“皇貴妃娘娘……奴才……”烏嬤嬤還有些困獸猶斗的意思,抬頭望著寧櫻,強撐著道。
她怎么著也是皇后娘娘安放在這里的人。
不看僧面看佛面,哪怕是為了天地一家春的面子,皇貴妃也不能就這么把人給趕出去。
但是皇貴妃已經起身,向外走去了。
……
勤政親賢殿之中,大臣們剛剛散去,胤禛是覺得有些疲憊了。
他微微向后靠在龍椅上,閉目養神片刻,剛想伸手打開桌子右上角的折子,蘇培盛悄無聲息地走進來,說接秀山房的人過來了。

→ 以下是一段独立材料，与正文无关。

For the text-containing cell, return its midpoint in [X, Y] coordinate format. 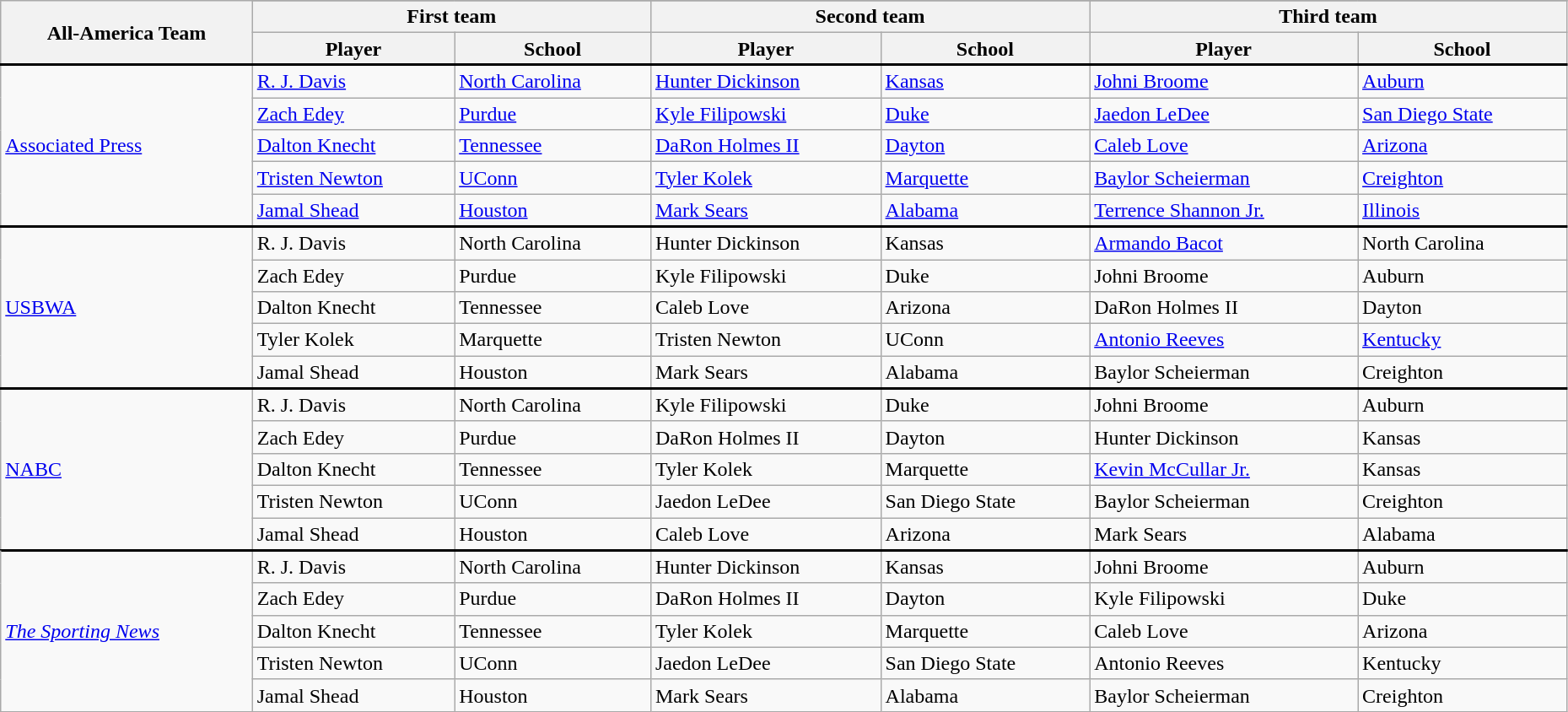
Second team [870, 17]
USBWA [127, 308]
First team [451, 17]
The Sporting News [127, 631]
All-America Team [127, 33]
Third team [1328, 17]
Armando Bacot [1224, 243]
Kevin McCullar Jr. [1224, 469]
Associated Press [127, 146]
Terrence Shannon Jr. [1224, 211]
Illinois [1463, 211]
NABC [127, 469]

皇貴妃娘娘那里新制了菜式,說想請皇上晚上過去嘗嘗呢。
胤禛聞言微微一怔——他平日里只要得了空,常常會去櫻兒那里看她。
但是櫻兒主動來找人邀請他過去的時候,其實并不多。
大概是有什么事情要說吧。
胤禛這么想著,不有的就往勤政親賢殿的窗戶外面望了一眼——正是下午,陽光耀眼的很,照在前湖的湖面上,泛出一片片刺目的光芒。
風里的春意越來越濃了——畢竟也已經是三月了。
“朕知道了。”胤禛點了點頭。
蘇培盛麻溜的退下去了。
等到了傍晚時分,胤禛特意過去早了一些,到了接秀山房就看寧櫻已經在大殿門前等著他了。
“臣妾對皇上說件事兒。”一上來,她拉住了他的手,就輕聲道。
胤禛看她神情,大概猜到是后宮的事務。
他伸手攬住她:“不著急,朕進去了,聽你慢慢說。”
兩個人到了暖閣里去,胤禛站在屋子正中,伸直了手臂讓奴才們伺候著脫去了外袍。
寧櫻親手將洗臉的帕子在熱水盆中打濕了,遞給胤禛。
洗臉的熱水都是用草藥熏蒸過的,散發著微微的苦澀香氣,寧櫻一邊把帕子遞給他,一邊就把巴林公主和嬤嬤發生沖突的事情說了一遍。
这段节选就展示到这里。